- _Task directions_
Would you please transcribe, exactly as written, the lines of the entries below starting at the one that holds "[button] (41, 141)" and ending at the one that holds "About Valve (107, 2279)", both included?

- _Given information_
....................
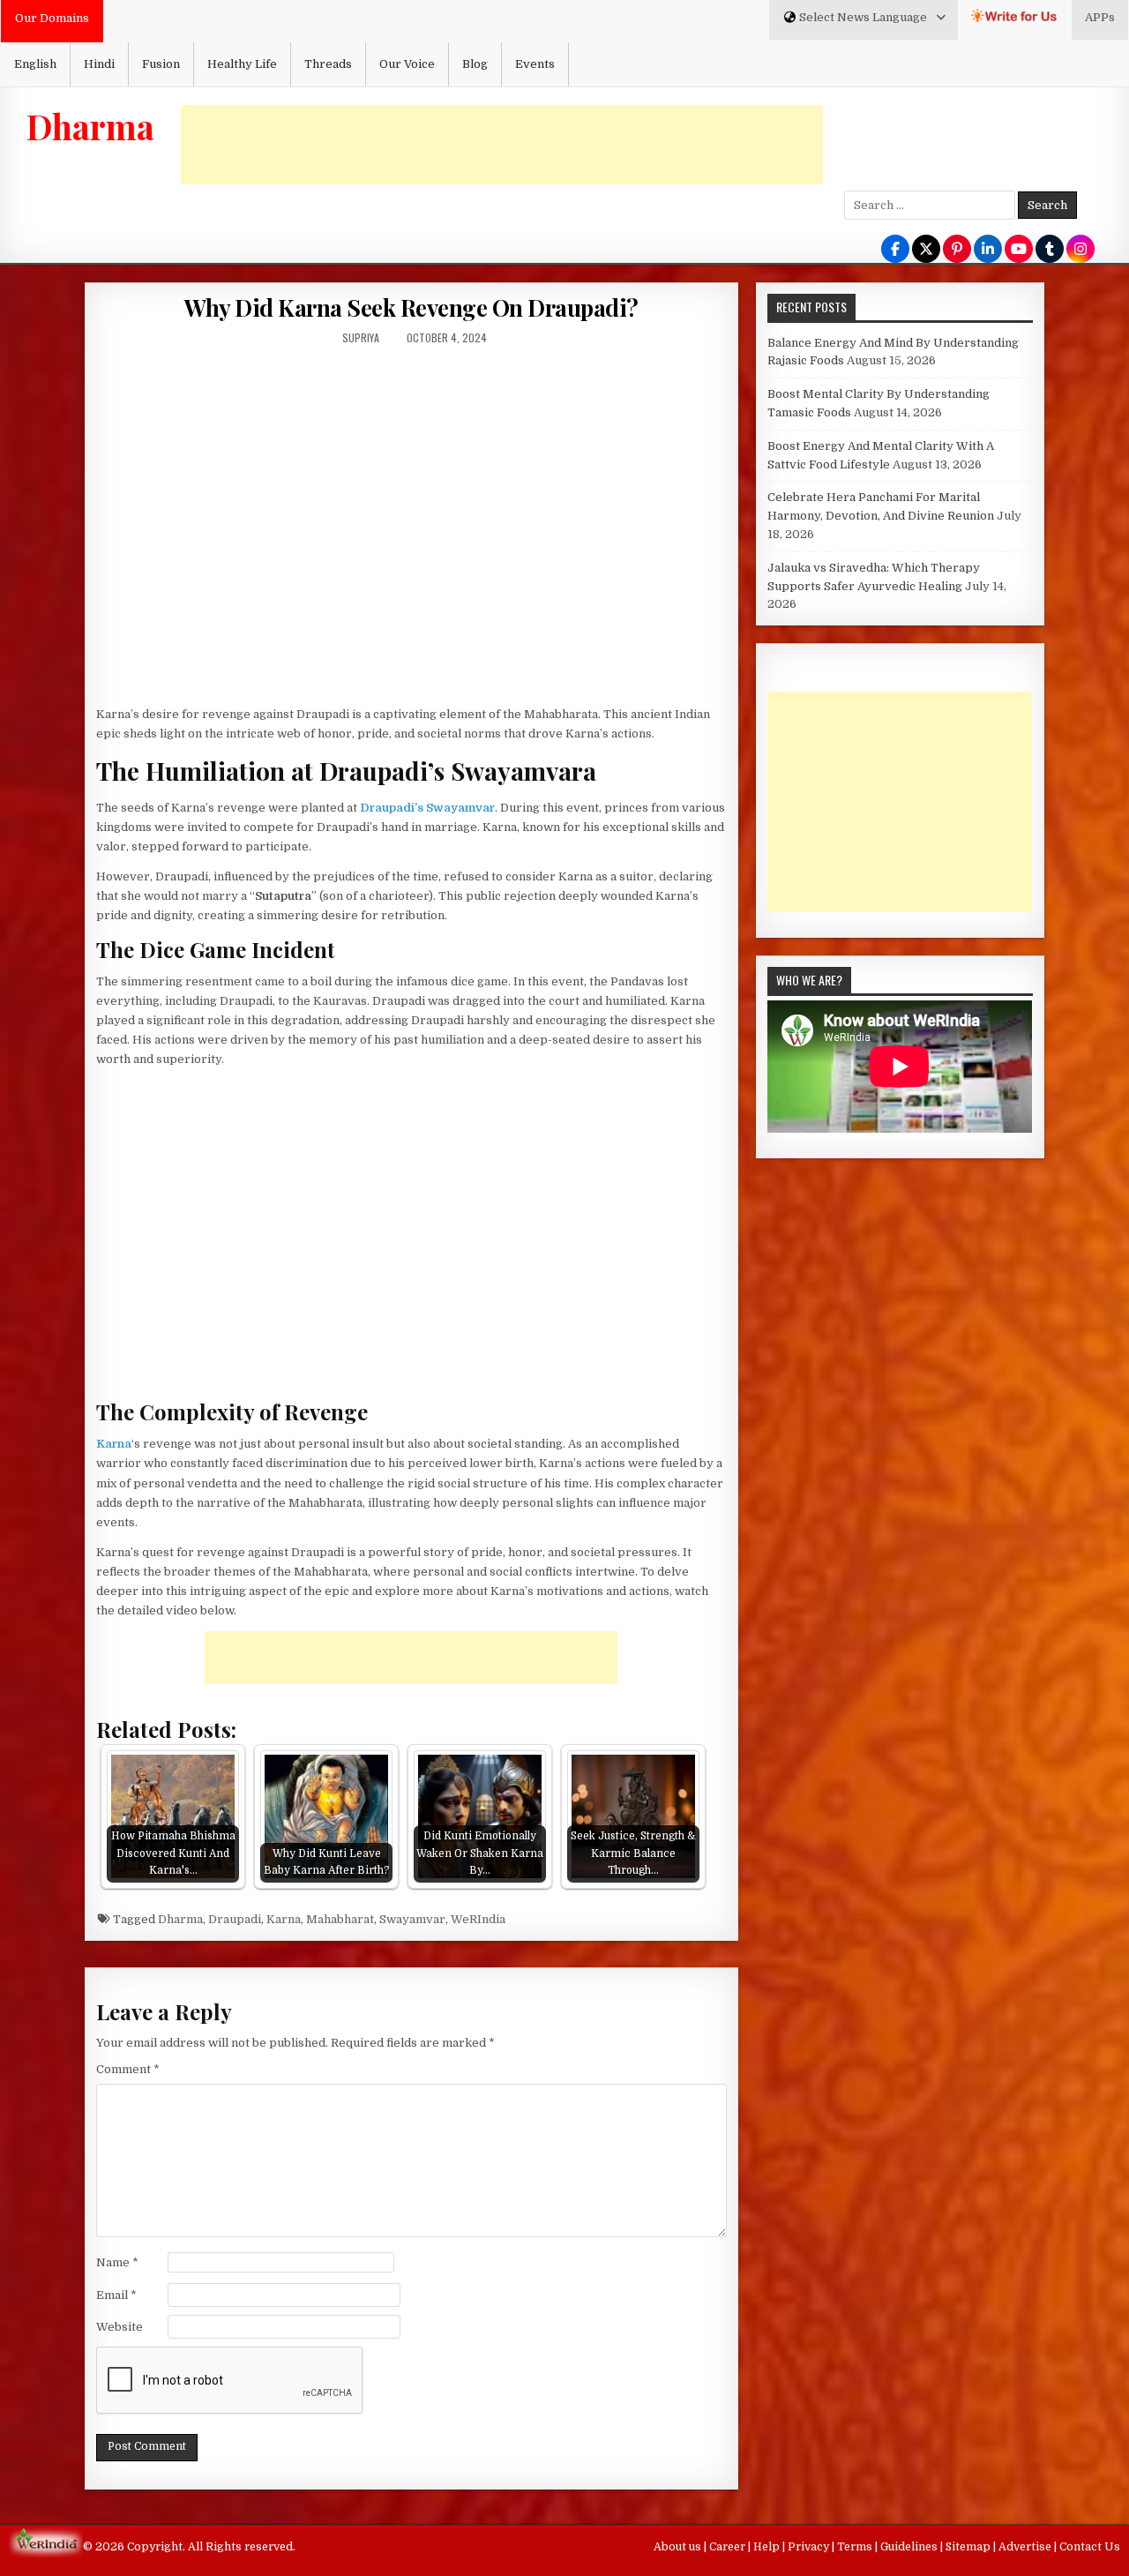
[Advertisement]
....................
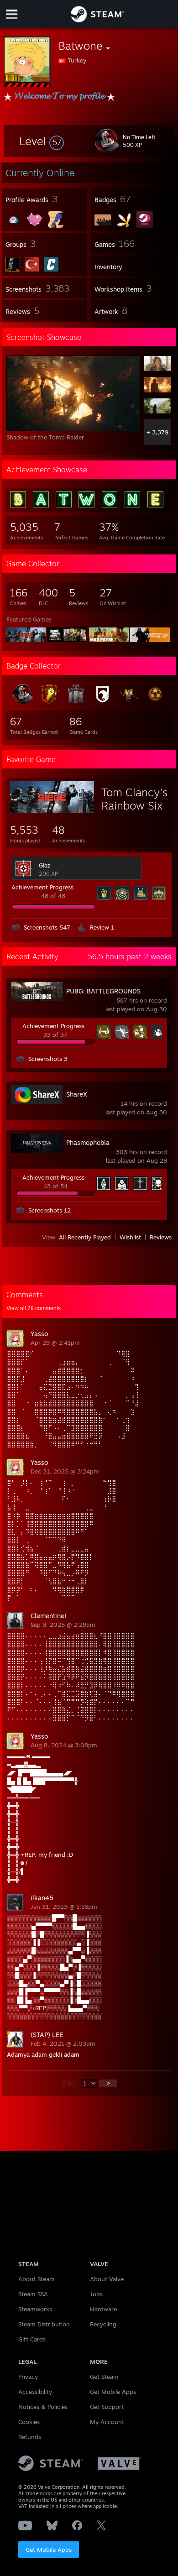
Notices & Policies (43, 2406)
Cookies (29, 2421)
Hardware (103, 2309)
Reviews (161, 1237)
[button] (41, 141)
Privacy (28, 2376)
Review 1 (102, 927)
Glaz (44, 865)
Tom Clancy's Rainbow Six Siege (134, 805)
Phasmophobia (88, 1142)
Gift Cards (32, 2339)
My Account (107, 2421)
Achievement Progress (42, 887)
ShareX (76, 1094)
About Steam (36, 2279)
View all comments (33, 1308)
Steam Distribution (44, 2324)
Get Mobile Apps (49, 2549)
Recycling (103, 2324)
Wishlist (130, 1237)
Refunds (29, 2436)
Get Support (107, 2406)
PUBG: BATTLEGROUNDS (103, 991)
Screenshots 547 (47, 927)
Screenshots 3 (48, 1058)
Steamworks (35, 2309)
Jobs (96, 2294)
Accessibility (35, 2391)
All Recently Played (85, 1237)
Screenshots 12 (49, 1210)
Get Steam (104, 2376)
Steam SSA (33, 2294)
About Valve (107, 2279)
....................
- _Task output_
[button] (41, 141)
Privacy (28, 2376)
Review 1 (102, 927)
Glaz (44, 865)
Tom Clancy's Rainbow Six Siege (134, 805)
Phasmophobia (88, 1142)
Gift Cards (32, 2339)
My Account (107, 2421)
Achievement Progress (42, 887)
ShareX (76, 1094)
About Steam (36, 2279)
View all comments (33, 1308)
Steam Distribution (44, 2324)
Get Mobile Apps (49, 2549)
Recycling (103, 2324)
Wishlist (130, 1237)
Refunds (29, 2436)
Get Support (107, 2406)
PUBG: BATTLEGROUNDS (103, 991)
Screenshots 547 (47, 927)
Screenshots 3 (48, 1058)
Steamworks (35, 2309)
Jobs (96, 2294)
Accessibility (35, 2391)
All Recently Played (85, 1237)
Screenshots 12 (49, 1210)
Get Steam (104, 2376)
Steam SSA (33, 2294)
About Valve (107, 2279)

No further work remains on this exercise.